El amanecer helado acompaña mi estado de ánimo, el sol invernal es aún muy joven y salir a la calle sobrecoge. La luz, todavía tierna, no se atreve apenas a suavizar la flageladora mañana.

Colinas propias de un nacimiento navideño abrazan el pueblo y le protegen, sus laderas boscosas descienden sin prisa al encuentro del llano. Junto a la pradera el río corre callado; sólo yo, en medio de la Ojeda, contemplo la escena y veo a la cigüeña batir sus alas, quizá para desperezarse, quizá por aburrimiento. Cascabelea el río sólo unos metros más allá y dos perros se enredan en una pelea en alguna esquina detrás de la iglesia. El románico dejó por aquí joyas que debieran ser patrimonio de la Humanidad pero ninguna cayó en este pueblo, una construcción noble y anciana hace las veces de parroquia.
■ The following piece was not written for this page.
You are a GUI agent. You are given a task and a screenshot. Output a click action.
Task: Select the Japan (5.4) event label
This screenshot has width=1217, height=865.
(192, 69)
La quietud se adueñó anoche del pueblo pero ya le queda poco tiempo de opresión. Casas modernas, ladrillo cara vista y puerta de chapa, alternan con otras tradicionales y dan forma a un casco urbano que no ha podido conservar patrimonio ni historia.

El aire es trasparente, trae y lleva sonidos y olores tempranos por todas las calles. Un vientecillo liviano disipa la niebla y arrastra un estremecimiento; los olmos se agitan nerviosos y la cigüeña empieza a machacar el ajo de su monótona jornada. De pronto en un rincón se oye una puerta y una voz saluda, un tractor invade las calles con toses que parecen juramentos y la carrera de un niño se quita del medio por si acaso.

Empieza la vida y las calles se animan sin prisas ni agitación. El sol mañanero se hace adulto y dos hombres conversan después de un desayuno campesino, qué sabrán de esto en la ciudad, mientras las sombras se van achicando. Crece el día, mejora la mañana y amistades y aprecios van y vienen por las calles repartiendo buena vecindad, la camaradería se vive de cerca a pesar de conocerse de tantos años.

Cuando el sol está en todo lo alto el bar abre sus puertas. Sólo sábados y domingo, para qué más. Ya no hay cura ni maestro que presidan, pero las costumbres quedan y todos terminan por encontrarse allí; nadie bebe el vino peleón de antaño, sustituido por sofisticaciones anglosajonas, pero las gentes son las mismas, siguen teniendo el espíritu de familiaridad que siempre les ha señalado, que siempre les ha salvado. Tengo que irme precipitadamente pero no soy el mismo que llegó cuando el amanecer helado acompañaba mi estado de ánimo.